ASSIGNMENT:
Below are the entries to retype; reproduce each one exactly.

>>

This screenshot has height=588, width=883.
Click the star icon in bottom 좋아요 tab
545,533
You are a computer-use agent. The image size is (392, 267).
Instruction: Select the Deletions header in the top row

<<

WRITTEN SOLUTION:
This screenshot has height=588, width=883.
Click the star icon in bottom 좋아요 tab
545,533
You are a computer-use agent. The image size is (392, 267).
Instruction: Select the Deletions header in the top row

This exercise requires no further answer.